Specifications for Wee Lassie


Wenonah Canoes

Wee Lassie


12ft. 6in.



Natural Kevlar

This one has some imperfect spots on the outside skin so you get an amazing price for a otherwise perfect canoe. You really have to paddle this one to appreciate it. It has remarkable stability, once you are in it, moves amazingly easily for it's short length, is no problem in the wind and is as maneuverable as anything short of a whitewater play-boat. You won't win races on the water but at just 27 pounds you could win the race to that secret little place only you, and perhaps one someone else, knows about. The race up the stairs to your apartment might be the most telling. 

I put it through it's paces on a windy day with significant chop. It was a breeze to turn into the wind, paddle down wind and with so much less wind resistance maybe as efficient as a longer, sleeker canoe. It is much more in every aspect than other, pack, canoes that it is hard to imagine until you try it.




Canoes are available in several kinds of materials and with different construction methods:

Royalex is a very tough and durable but still a reasonably light weight plastic laminate.

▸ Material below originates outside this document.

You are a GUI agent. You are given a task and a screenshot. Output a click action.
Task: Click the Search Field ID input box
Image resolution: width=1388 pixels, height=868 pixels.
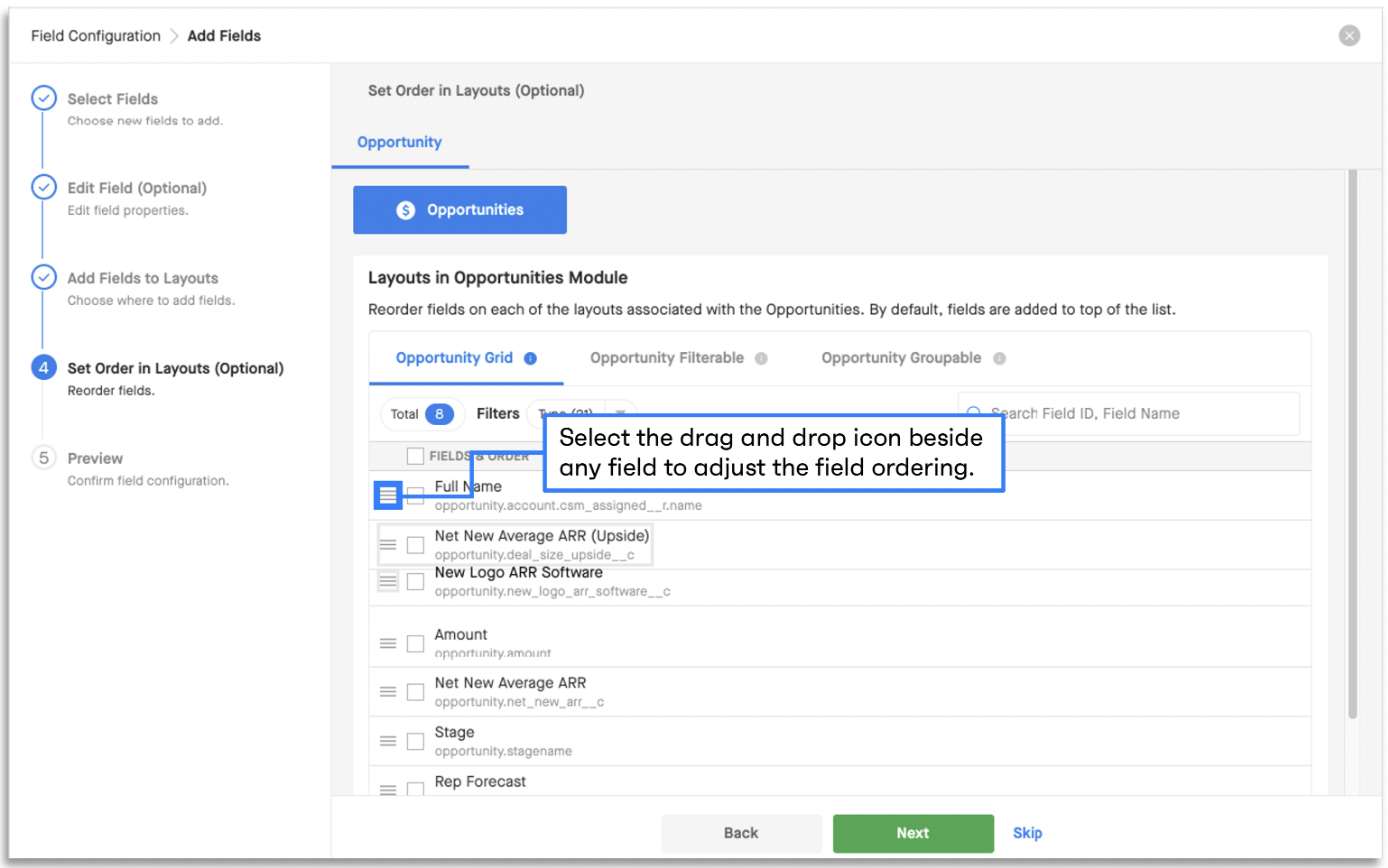(1129, 413)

A 17 foot Royalex canoe will weigh about 64 pounds compared to 75-85 pounds for other plastic or aluminum.

Composite materials include Tufweave, a fiberglass and polyester hybrid that outperforms ordinary fiberglass types S or E. Kevlar is a an extremely tough material that is also very light weight. Graphite is even lighter than kevlar but not as abrasion resistant.

Flexcore construction uses several layers of either Tufweave or Kevlar with a specially designed hull reinforcement in the bottom of the canoe. This reinforcement is designed to be quite stiff to retain the design shape but able to flex rather than break on obstacles. This is a very tough construction method but not as tough as Royalex. It's advantages are lighter weight and better performance. It is easily repaired if you manage to damage it.

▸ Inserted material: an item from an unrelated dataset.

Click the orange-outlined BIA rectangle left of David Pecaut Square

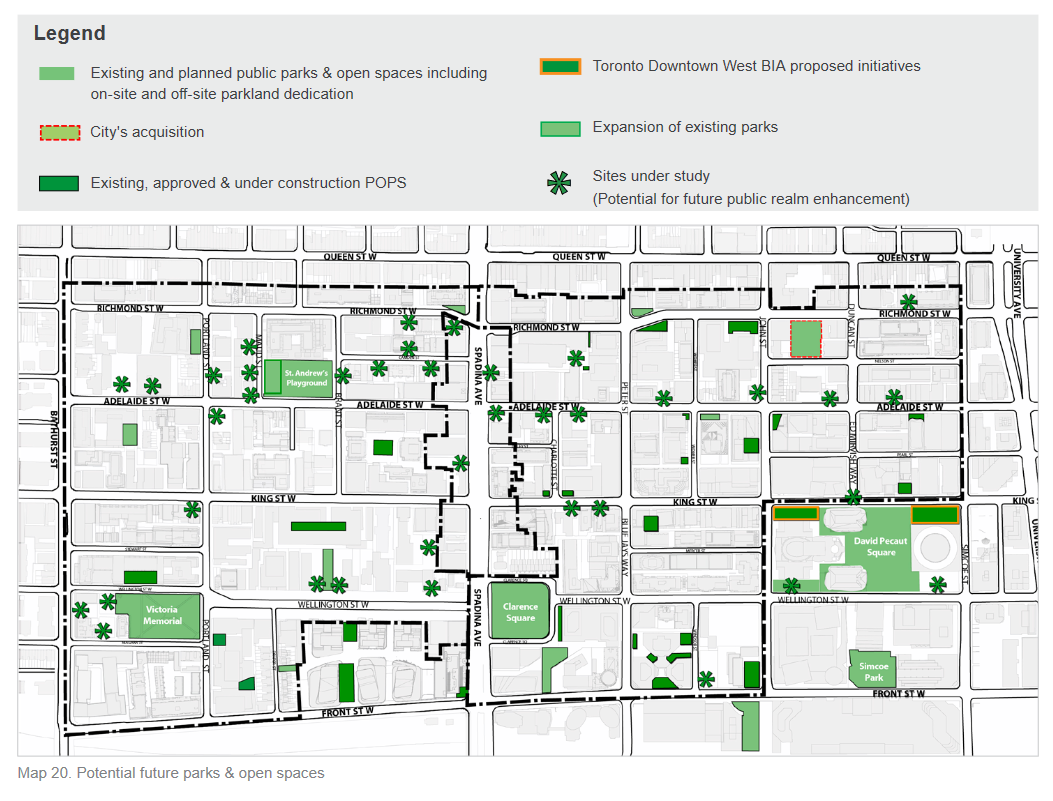tap(796, 513)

Ultra light construction uses fewer layers of specially reinforced Tufweavekevlar and or graphite to build the lightest canoe that is still practical for everyday use in reasonably demanding conditions. It usually does not have a color applied to the hull unless you ask for it. The gel coat (color) adds about 5 pounds to the canoe. This is the stiffest construction method, resulting in the best performance. It is not a good choice for a steady diet of hitting rocks and gravel unless light weight is a very high priority for you. It is especially good for lake and large river trips where carrying the canoe is over portage routes is necessary. Some smaller people and those with less upper body strength appreciate the light weight in all circumstances. It is reasonably easy to repair in most cases.